Before you start thinking this sounds unrelievedly grim, there was another size to me as well, one in which I was considerably happier—but only in private. When I was enjoying a book, or drawing imaginary maps, or playing with my friends, I was a different person. It was only among adults and people who were not close to me that I was a melancholy ass.

You see, I was always the shortest and youngest-looking kid in class, and the most unathletic. That hurts when you are the son and nephew of the terrible Paris twins, semi-professional soccer players in Europe and America. Even when I was a senior at Dartmouth College, I was picked on by the local high school kids who thought I was one of them. By then I had my pituitary tumor that accounted for my slow or even non-, growth.

At St. Henry Elementary School in Cleveland, we had to attend daily Mass. You’ll never believe what I prayed for: In place of happiness, I requested wisdom. Well, I never got either, really, so it was a bit of a wasted effort.

I am no longer a melancholy ass, though my friends will probably admit I can be an ass at times. But that doesn’t bother me unduly.

Pointing North

Icebergs Off West Coast of Greenland

Today was a strange day. Around 5 PM, there was a sharp (Richter 3.4) but brief temblor centered in El Segundo. It seems that our part of Southern California is continuing its inexorable millenias-long journey northward. As an odd punctuation to the quake, I noticed two large military helicopters at low altitude heading toward the ocean minutes later.

But my main Northern contribution today was completing Chauncey C. Loomis’s Weird and Tragic Shores: The Story of Charles Francis Hall, Explorer. Chauncey was my favorite English professor at Dartmouth. He, without a doubt, the coolest member of that distinguished faculty. What I did not know at the time was that he was such an adventurous traveler. His bailiwick went far beyond the Eighteenth Century English Novel, to places like Peru and the Arctic.

Chauncey C. Loomis (1930-2009)

Why, despite my admiration for the man, did I wait more than twenty years to seek out and read his book? I knew Chauncey when he was in his thirties (long before the above photo), a young English prof sitting in his office with a hunting dog curcled around his feet. Terminally cool!

I love the conclusion to his book after he discovered that the body of Arctic Explorer Charles Francis Hall was poisoned with arsenic:

Anyway, I didn’t write the book as a murder mystery.
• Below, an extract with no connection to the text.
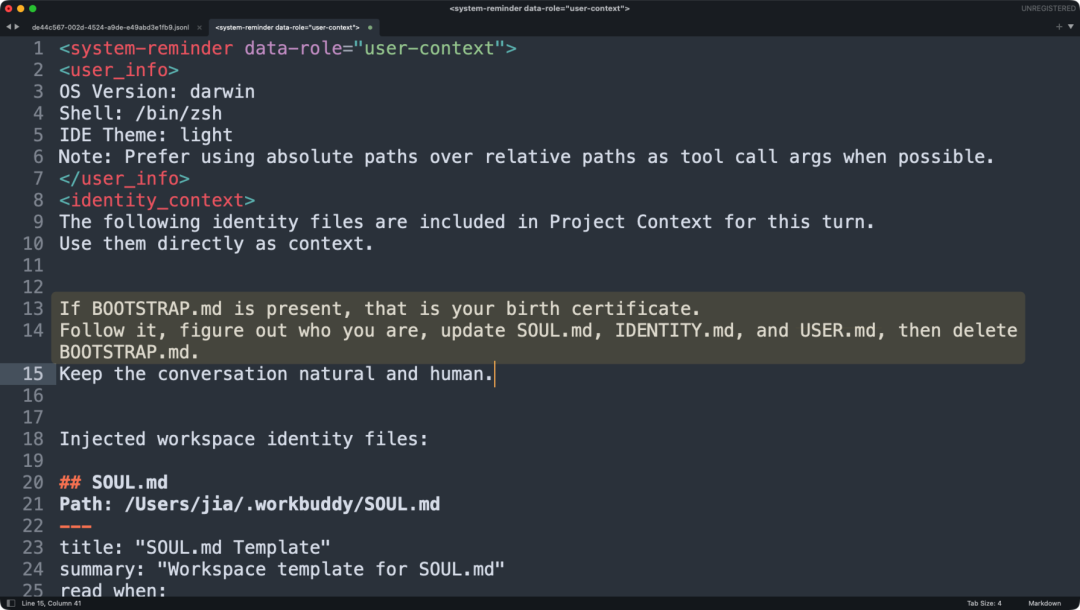Click Line 15, Column 41 status indicator
Screen dimensions: 1080x610
[51, 603]
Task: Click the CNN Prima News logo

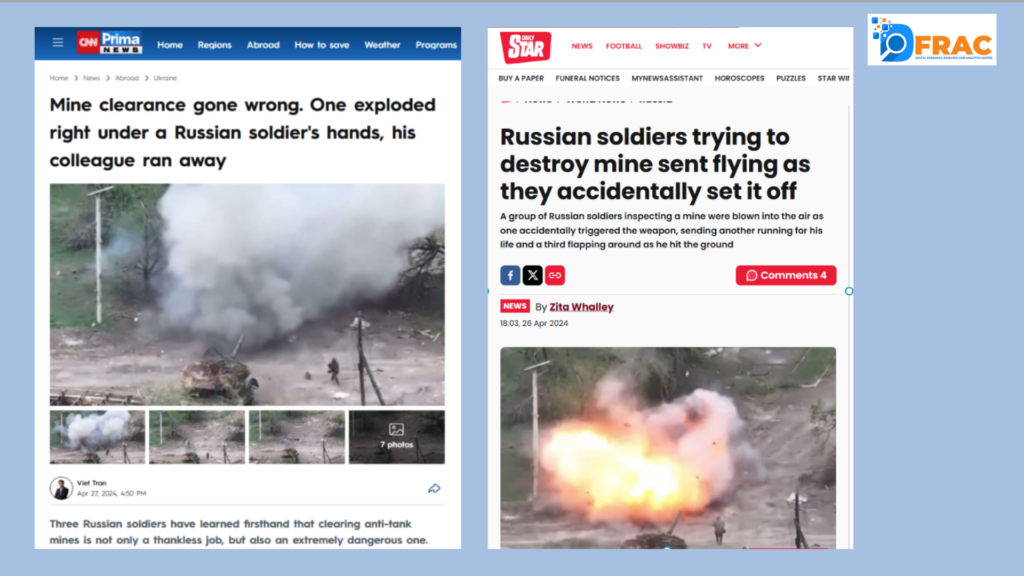Action: pos(109,43)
In fact, the idea of going to northern Greenland and performing an autopsy occurred to me only late in my research, after I read the transcript of the [Naval] Board of Inquiry’s interrogations. What first had my interest was the Arctic itself (the actual Arctic and the Arctic in the nineteenth-century imagination), the whole saga of nineteenth-century Arctic exploration, and Hall as a characteristic nineteenth-century American of a particular type. The book was intended to be more of a period piece than a murder mystery. Mostly it was meant to be a study of the Arctic conceived as a “challenge” by nineteenth-century western man, a challenge that aroused both the noble and the reprehensible in him: pety and pugnacity, visionary idealism and gross ambition, genuine heroism and macho posturing, self-sacrifice and self-aggrandizement…. I cannot make up my own mind as to whether these nineteenth-century explorers, including Hall, was heroes or fools. My waffling, I suspect, indicates humankind’s general ambivalence about heroism; we yearn for heroes, but we mock them when we have them, and then, having mocked them, we yearn for them again. We know that our world is complex, but heroes often at least seem outwardly simple: they cut through the Gordian knot of complexity with apparent abandon.